De nos jours, on dirait sans doute "trouble bipolaire". Même si, compte tenu de ces voix qu'elle a entendues à Montreux – ces voix qui vont se faire de plus en plus fréquentes – les psychiatres d'aujourd'hui auraient tendance à y ajouter une composante schizophrénique, ou en tout cas des éléments psychotiques.
[…]
Dans l'hôpital parisien, Nina reste plusieurs dizaines de jours. Au début, elle est très agitée. Elle en veut à son frère de l'avoir fait interner. I HATE you Samuel ! Puis, soudain, elle change de ton. "Saaaam, qu'est-ce que je fais ici ? Je t'aime. Mais pourquoi est-ce que je suis dans une camisole de force ?" Et, brusquement, la voix change de nouveau. Elle prend une intonation d'homme, agressive et se parle à elle-même : "Tu sais TRES BIEN pourquoi tu es ici !" À nouveau, ces changements de voix ne sont peut-être qu'un des symptômes de ses troubles psychiques. De même que ses hallucinations auditives (Montreux), ses délires occasionnels de persécution (elle voulait tuer son père à Philadelphie), ses dépenses inconsidérées et les épisodes où elle semble totalement désinhibée ("I wanna fuck him" restant l'un de ses leitmotiv préférés) ». (pp. 264-265)
7. « Paris, 8 juin 2001. Palais des Congrès.

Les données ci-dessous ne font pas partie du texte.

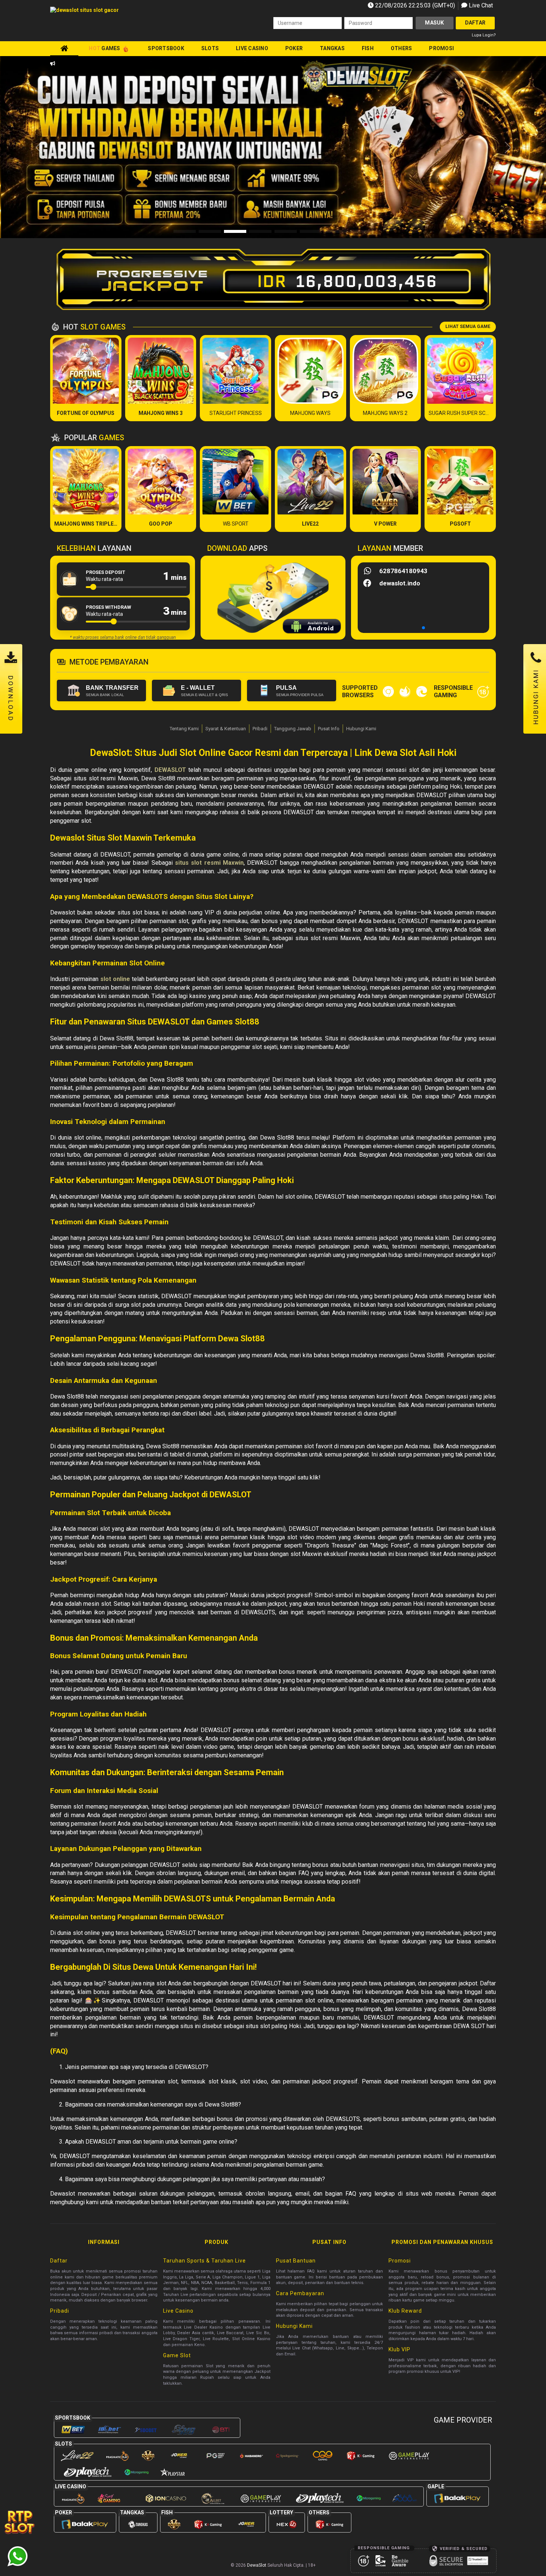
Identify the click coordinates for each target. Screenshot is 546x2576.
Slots (210, 48)
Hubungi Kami (361, 728)
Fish (368, 48)
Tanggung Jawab (292, 728)
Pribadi (260, 728)
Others (401, 48)
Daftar (475, 23)
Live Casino (252, 48)
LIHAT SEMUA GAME (467, 326)
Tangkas (332, 48)
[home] (64, 48)
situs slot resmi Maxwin (209, 862)
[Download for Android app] (312, 627)
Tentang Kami (184, 728)
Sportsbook (166, 48)
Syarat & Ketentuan (225, 728)
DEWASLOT (170, 769)
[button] (508, 147)
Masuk (434, 23)
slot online (115, 978)
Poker (294, 48)
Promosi (441, 48)
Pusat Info (328, 728)
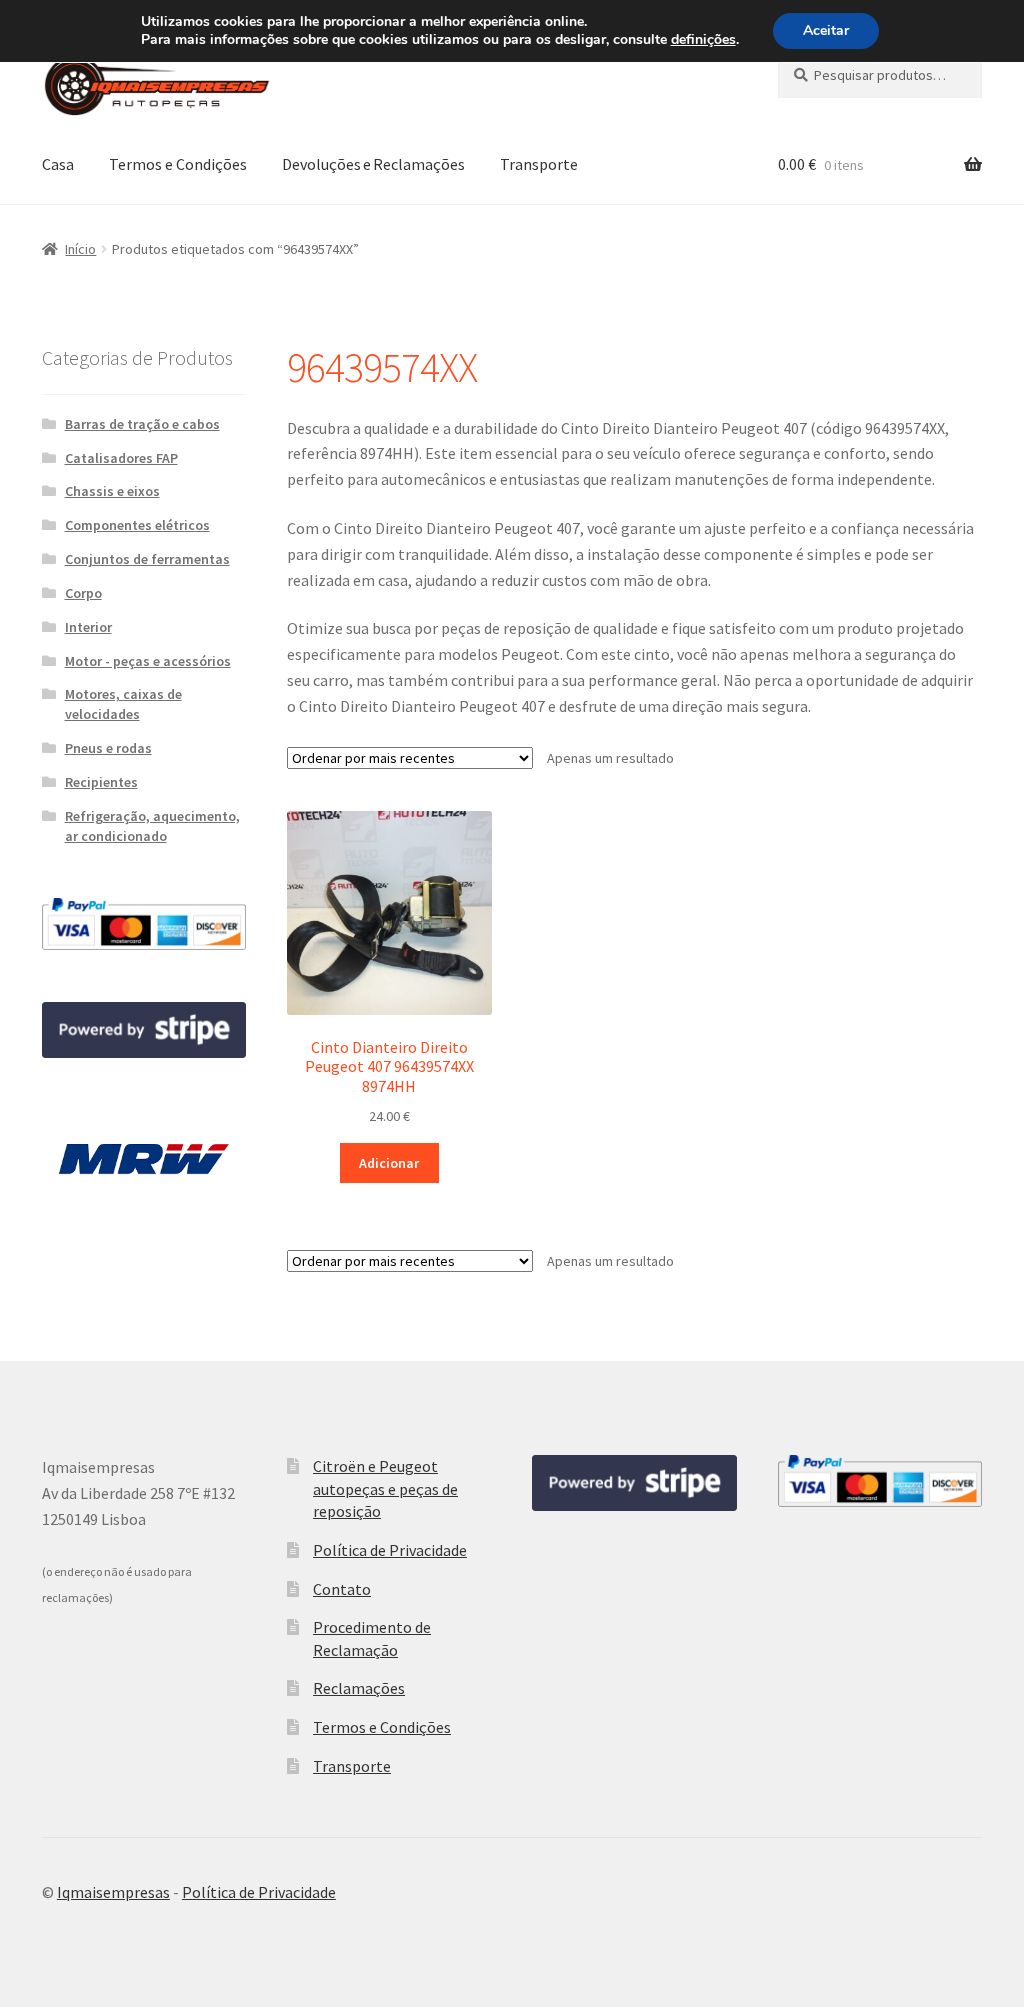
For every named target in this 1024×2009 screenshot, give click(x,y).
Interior (88, 627)
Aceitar (826, 30)
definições (703, 40)
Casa (58, 164)
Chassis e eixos (112, 491)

[…] À pas lourds, Nina traîne son corps massif jusqu'au piano et se met à jouer. Un jeu fébrile, tourmenté. Mais elle joue à côté. Chaque note, chaque mot, semble un supplice. Comme s'il lui fallait réunir toutes ses forces, toute son énergie, pour puiser au plus profond d'elle les derniers soupçons de vitalité qui lui restent. Comment qualifier ces sons qui naissent sous ses doigts écorchés, qui sortent de sa bouche crispée ? Ce ne sont pas des notes, pas des paroles, plutôt des gémissements insoutenables. Des sanglots à broyer les entrailles. La bouche pâteuse, déformée, Nina va chercher un dernier souffle au tréfonds de son corps fiévreux. Elle chante faux. C'est une tentative désespérée, elle y met toute son âme, un acharnement incroyable.
[…]
Nina se débat, résiste, lutte sans jamais se résigner, jusqu'à l'instant fatidique. La scène fait penser aux derniers concerts de Louis Armstrong tels que les racontre son manager et ami le clarinettiste Mezz Mezzrow dans _Really The Blues_. Lorsque le grand Louis joue et joue encore malgré ses lèvres déchirées et sa bouche ensanglantée. Son dernier morceau, Nina cherche à l'élever jusqu'à un paroxysme. Suivant un crescendo agonisant, une progression torturée, vers un point culminant qu'elle semble ne jamais pouvoir atteindre. Elle se démène sur les touches. Elle tient les notes pendant d'interminables secondes, chantant de tous ses poumons, de toute son âme, tous ses muscles tendus vers cet acmé. […] Il y a dans cet ultime concert parisien un concentré de détresse humaine. Le dernier hurlement d'un condamné à mort. La plainte d'une âme aspirée par les entrailles de la terre et comme déjà en proie aux fantasmes de l'au-delà. » (pp. 307-309)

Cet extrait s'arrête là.